Kahn Swick & Foti, LLC has initiated an investigation into CarMax's officers and directors following the company's disclosure of weak Q2 FY26 results. In the second quarter, retail unit sales fell 5.4% and comparable store sales dropped 6.3%, leading to a 28% decline in net earnings. This operational weakness compounds CarMax's fragile capital structure, with net debt/EBITDA at 17.9x and interest coverage of only 0.3x, as highlighted in the DeepValue report.
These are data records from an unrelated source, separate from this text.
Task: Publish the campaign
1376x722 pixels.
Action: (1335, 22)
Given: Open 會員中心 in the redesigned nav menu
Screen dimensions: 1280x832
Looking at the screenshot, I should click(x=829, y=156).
Governance risks are further elevated by the recent abrupt CEO termination and now this legal scrutiny, adding to execution uncertainty. The DeepValue report maintains a STRONG SELL stance, estimating intrinsic value at $13.71 per share versus the current price around $41, indicating limited margin of safety amid these challenges.

Implication

The investigation introduces legal overhang that could distract management, lead to potential liabilities, and erode investor trust, worsening an already precarious situation. Financially, the confirmed sales declines and high leverage validate the report's concerns, leaving CarMax vulnerable to further earnings erosion and funding constraints. Governance risks are now more pronounced, with CEO turnover and director scrutiny undermining strategic stability and capital allocation decisions. Market sentiment is likely to deteriorate, pressuring the stock price and complicating efforts to access capital or deleverage the balance sheet. Overall, this reinforces the STRONG SELL recommendation, as the combined operational, financial, and governance risks outweigh any near-term recovery potential, urging investors to avoid or reduce exposure.

Thesis delta

The investigation strengthens the existing STRONG SELL thesis by adding legal and reputational risks that align with the report's warnings about governance and financial fragility. It underscores potential disclosure issues and management missteps, making the case for caution even more compelling without altering the core concerns. Investors should interpret this as validation of the heightened risk profile, necessitating continued avoidance or further reduction in holdings.